La esposizione sommaria dei fatti’, quale elemento costitutivo dell’atto processuale, assolve, pertanto, ad una funzione esplicativa ed integrativa del “requisito di specificità” dei motivi di gravame, essendo diretta a portare a conoscenza del giudice della impugnazione, in modo chiaro e preciso, i fatti che assumono rilevanza in relazione all’oggetto del giudizio (nei limiti dell’effetto devolutivo) in quanto indispensabili a comprendere nei suoi esatti termini la critica che viene mossa ai capi o punti della sentenza investiti dal gravame (cfr. Corte Cass. sez. I, 22 giugno 1999, n. 6312; vedi: Corte Cass. sez. V, 17 luglio 2008, n. 19639 secondo cui l’errore nella esposizione del fatto è irrilevante qualora ‘la sentenza impugnata sia correttamente individuata e i motivi di gravame siano congruenti’; da ultimo Corte Cass. S.U. 11 aprile 2012, n. 5698, con riferimento all’art. 366 c.p.c., comma 1, n. 3), secondo cui la esposizione dei fatti processuali non deve riguardare la intera vicenda processuale, palesandosi in tal guisa superflua, ma solo quegli elementi che risultino necessari alla comprensione dei motivi)” (Cass., 21 ottobre 2013, n. 23719).

La Corte di Cassazione ha altresì affermato in altra pronuncia che “la riproposizione in appello delle stesse argomentazioni poste a sostegno della domanda disattesa dal giudice di primo grado – in quanto ritenute giuste e idonee al conseguimento della pretesa fatta valere – assolve l’onere di specificità dei motivi di impugnazione imposto dall’art. 53 del d.lgs. 31 dicembre 1992, n. 546, ben potendo il dissenso della parte soccombente investire la decisione impugnata nella sua interezza” (Cass., 1° luglio 2014, n. 14908).

In senso conforme, si sono espressi i giudici della Corte di Cassazione con altra sentenza con la quale hanno ribadito che “nel processo tributario, è legittima, e assolve l’onere di specificità imposto dal d.lgs. n. 546 del 1992, art. 53, la riproposizione, in appello, delle stesse argomentazioni dalle quali sia stata sostenuta la tesi sottoposta al giudice di primo grado” (Cass., 22 aprile 2015, n. 8185).

Da ultimo si segnala la recentissima ordinanza della Corte di Cassazione dell’11 gennaio 2016, n. 227 con la quale viene data continuità a tale consolidata giurisprudenza ribadendo il principio secondo cui “nel processo tributario, l’indicazione dei motivi specifici dell’impugnazione, richiesta dal d.lgs. 31 dicembre 1992, n. 546, art. 53 non deve necessariamente consistere in una rigorosa e formalistica enunciazione delle ragioni invocate a sostegno dell’appello, richiedendosi, invece, soltanto una esposizione chiara ed univoca, anche se sommaria, sia della domanda rivolta al giudice del gravame, sia delle ragioni della doglianza.
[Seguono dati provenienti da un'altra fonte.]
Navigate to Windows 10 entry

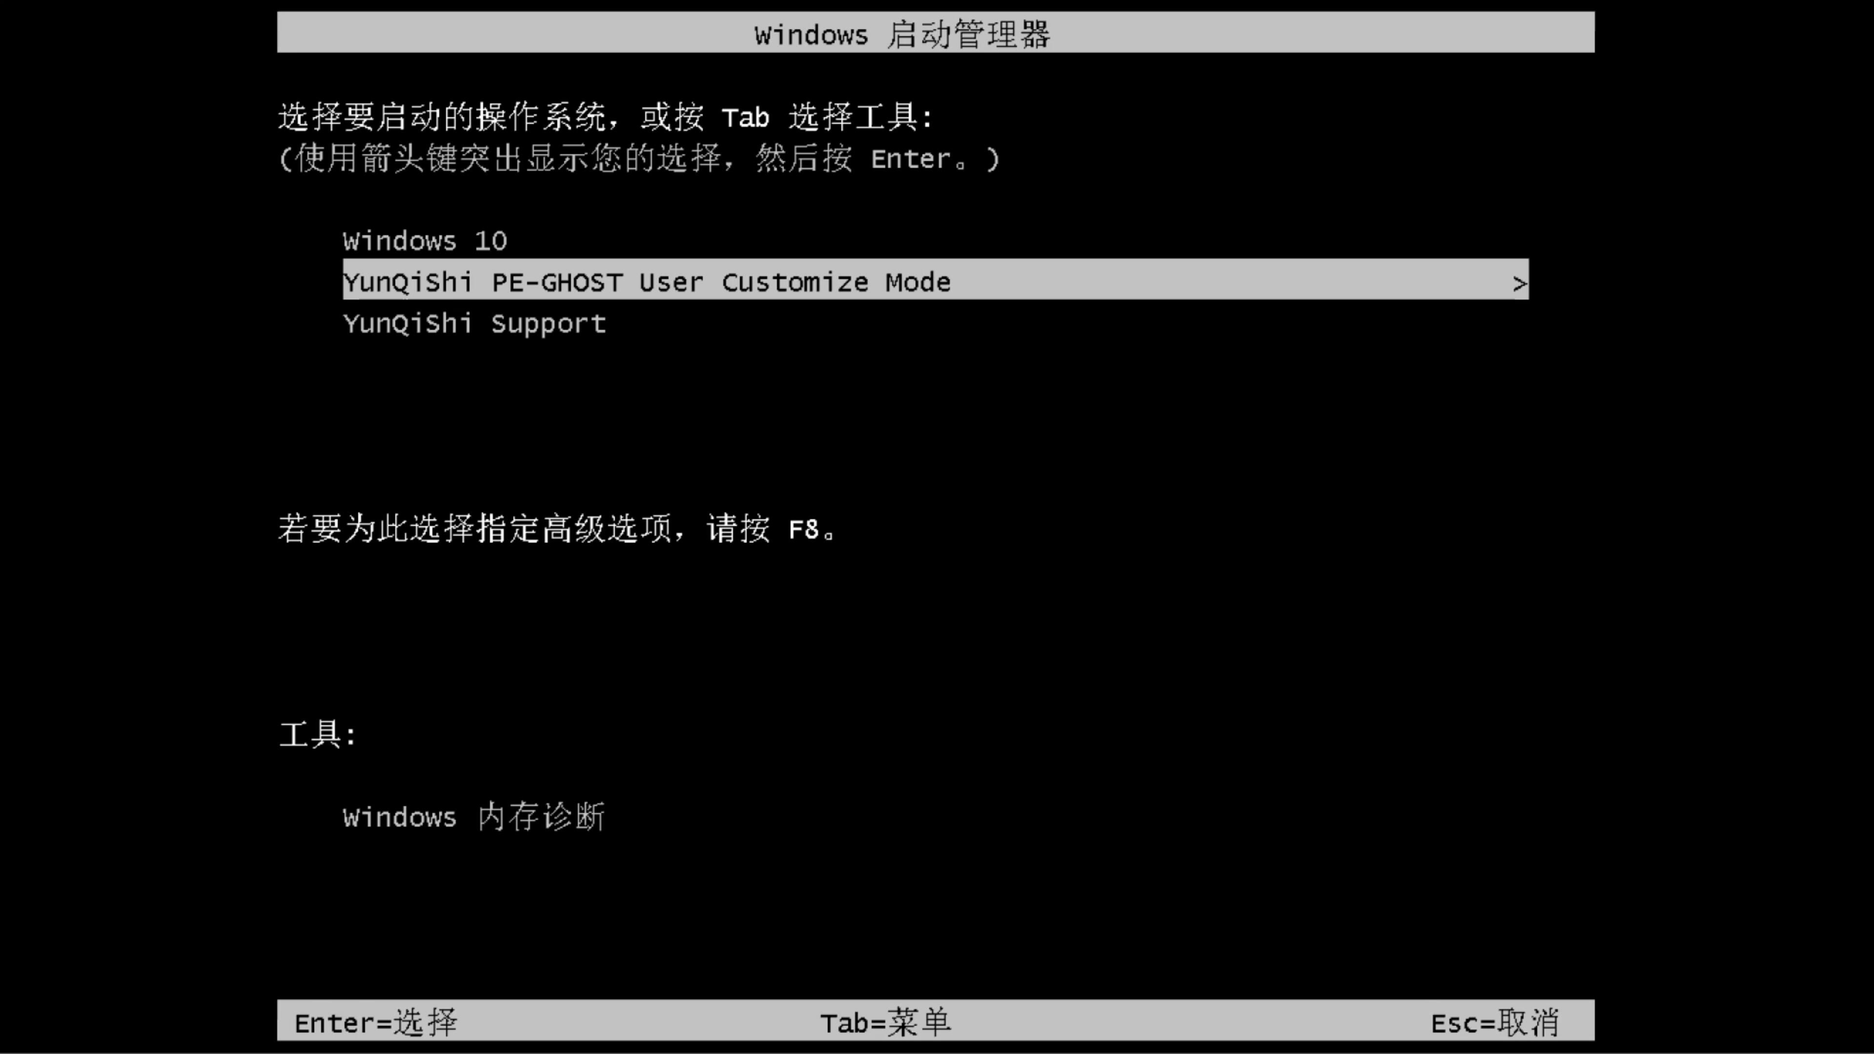[x=423, y=241]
È, pertanto, irrilevante che i motivi siano enunciati nella parte espositiva dell’atto ovvero separatamente, atteso che, non essendo imposti dalla norma rigidi formalismi, gli elementi idonei a rendere specifici i motivi d’appello possono essere ricavati, anche per implicito, purché in maniera univoca, dall’intero atto di impugnazione considerato nel suo complesso, comprese le premesse in fatto, la parte espositiva e le conclusioni”.

L’atto di appello non deve essere corredato dalla sentenza impugnata, posto che, in base all’art. 53, comma 3 del d.lgs. n. 546/1992, dopo la costituzione in giudizio, la segreteria del giudice di secondo grado chiede a quella della Commissione tributaria provinciale la trasmissione del fascicolo, che deve contenere copia autentica della sentenza appellata.